Perhaps if bodegas were selling locally made Claritin, paper towels, and condoms, corporate convenience wouldn’t be so successful. But they didn’t. “A lot of [New Yorkers] do say, ‘We prefer mom-and-pop stores, but we actually shop at chain stores,’ ” says sociologist Sharon Zukin, author of Naked City: The Death and Life of Authentic Urban Places. “The very same person who buys fresh apples at the Greenmarket is going to buy Tylenol at Duane Reade.” In fact, given its franchise model and the Business Conversion Program, 7-Eleven could plausibly claim to simply be giving moms and pops the means to take their entrepreneurialism to new heights: The 7-Eleven takeover may merely involve the same people we already buy Doritos from selling us bags of Doritos from a different supply chain. In that case, all that will ­really be lost are some cats and the possibility of occasionally persuading a clerk to sell a single cigarette rather than a whole pack—that, and another set of idiosyncratic storefronts, to be replaced, à la banks and pharmacies, by the nationally uniform palettes of corporate chains. (And 7-Eleven has a particularly eye-catching, pulsatingly neon color scheme.) But will the desire to preserve the city’s visual character be enough to keep the independent bodega alive? 7-Eleven’s generic ubiquity doesn’t seem to have hurt it in other aesthetically minded cities—in Austin, for example, there are 37.
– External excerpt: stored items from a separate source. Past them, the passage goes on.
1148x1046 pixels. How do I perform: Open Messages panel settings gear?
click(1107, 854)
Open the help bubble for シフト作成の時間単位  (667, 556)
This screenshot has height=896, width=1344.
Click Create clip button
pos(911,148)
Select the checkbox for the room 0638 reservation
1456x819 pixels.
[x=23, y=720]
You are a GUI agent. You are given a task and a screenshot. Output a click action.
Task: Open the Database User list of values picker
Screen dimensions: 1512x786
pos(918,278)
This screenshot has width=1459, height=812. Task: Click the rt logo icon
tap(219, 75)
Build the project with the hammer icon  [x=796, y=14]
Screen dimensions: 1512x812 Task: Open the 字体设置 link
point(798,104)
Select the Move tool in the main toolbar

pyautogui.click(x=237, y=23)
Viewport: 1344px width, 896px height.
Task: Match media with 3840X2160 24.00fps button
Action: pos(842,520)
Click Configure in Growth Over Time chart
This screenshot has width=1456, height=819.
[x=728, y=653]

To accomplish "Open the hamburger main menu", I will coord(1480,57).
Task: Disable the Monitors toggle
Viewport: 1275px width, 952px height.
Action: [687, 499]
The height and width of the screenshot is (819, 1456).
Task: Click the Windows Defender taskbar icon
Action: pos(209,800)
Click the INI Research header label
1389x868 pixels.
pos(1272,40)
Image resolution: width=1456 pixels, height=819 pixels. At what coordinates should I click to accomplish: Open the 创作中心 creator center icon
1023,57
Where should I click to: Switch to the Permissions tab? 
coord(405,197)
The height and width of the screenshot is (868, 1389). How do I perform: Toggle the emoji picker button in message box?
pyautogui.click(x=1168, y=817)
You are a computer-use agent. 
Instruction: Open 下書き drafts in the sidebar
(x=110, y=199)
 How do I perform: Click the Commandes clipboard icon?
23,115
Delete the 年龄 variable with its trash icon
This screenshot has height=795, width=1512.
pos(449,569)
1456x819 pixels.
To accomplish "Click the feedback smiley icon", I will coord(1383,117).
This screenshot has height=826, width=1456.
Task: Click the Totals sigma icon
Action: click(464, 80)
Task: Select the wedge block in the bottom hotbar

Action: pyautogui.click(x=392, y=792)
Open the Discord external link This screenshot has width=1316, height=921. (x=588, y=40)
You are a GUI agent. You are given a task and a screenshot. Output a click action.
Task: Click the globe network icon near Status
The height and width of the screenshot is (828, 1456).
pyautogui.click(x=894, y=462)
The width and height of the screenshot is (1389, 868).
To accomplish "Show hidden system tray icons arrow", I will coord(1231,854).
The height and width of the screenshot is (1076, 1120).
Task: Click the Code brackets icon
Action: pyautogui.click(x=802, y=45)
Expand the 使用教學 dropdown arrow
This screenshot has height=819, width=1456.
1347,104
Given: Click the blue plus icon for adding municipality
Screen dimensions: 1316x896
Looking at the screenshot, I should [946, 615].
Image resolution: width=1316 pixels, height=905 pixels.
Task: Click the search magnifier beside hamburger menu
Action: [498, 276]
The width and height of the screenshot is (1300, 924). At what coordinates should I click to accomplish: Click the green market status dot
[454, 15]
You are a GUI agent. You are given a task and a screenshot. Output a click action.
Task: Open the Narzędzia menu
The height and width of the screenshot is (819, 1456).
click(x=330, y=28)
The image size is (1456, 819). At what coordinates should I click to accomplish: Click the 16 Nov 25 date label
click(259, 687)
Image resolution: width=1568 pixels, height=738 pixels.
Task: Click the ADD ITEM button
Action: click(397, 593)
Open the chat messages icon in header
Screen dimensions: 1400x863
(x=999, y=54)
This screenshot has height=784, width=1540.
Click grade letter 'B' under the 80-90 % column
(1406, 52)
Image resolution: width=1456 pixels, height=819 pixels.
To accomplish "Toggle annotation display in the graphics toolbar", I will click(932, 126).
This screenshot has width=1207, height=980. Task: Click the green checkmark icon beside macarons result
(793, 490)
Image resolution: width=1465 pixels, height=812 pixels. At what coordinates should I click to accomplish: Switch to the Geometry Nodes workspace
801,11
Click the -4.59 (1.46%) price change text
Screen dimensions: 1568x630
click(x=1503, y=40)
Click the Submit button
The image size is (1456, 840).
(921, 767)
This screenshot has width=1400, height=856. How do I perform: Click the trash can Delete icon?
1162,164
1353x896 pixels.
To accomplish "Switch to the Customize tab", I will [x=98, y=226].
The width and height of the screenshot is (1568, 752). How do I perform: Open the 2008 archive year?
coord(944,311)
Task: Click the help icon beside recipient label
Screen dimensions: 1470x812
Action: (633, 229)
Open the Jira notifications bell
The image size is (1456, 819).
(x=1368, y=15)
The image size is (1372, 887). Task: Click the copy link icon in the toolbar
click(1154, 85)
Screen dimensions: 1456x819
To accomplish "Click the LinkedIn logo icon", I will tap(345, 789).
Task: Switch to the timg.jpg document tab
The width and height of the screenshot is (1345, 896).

Norman Jemal has faced his own little bit of anti-corporate blowback. Last month, a black-clad group of anarchists attacked the window of his not-yet-opened St. Marks store. Though the window had to be replaced, Jemal was still up and running five days later. With assistance from the parent company, his location had blossomed from empty space to fully formed convenience store in a week’s time. On opening day, a small crew counted every last item in the store. After confirming it was fully stocked, a 7-Eleven handler offered Jemal some documents to sign, which he spread out on a coffee island. With three signatures, the store and its $50,000 worth of initial inventory became his. His first customer, at 11:30 a.m., bought two Buffalo chicken taquitos, two Monterey Jack chicken taquitos, and five fried chicken wings. She had asked for fewer wings, but the clerk’s suggestive selling was quite persuasive.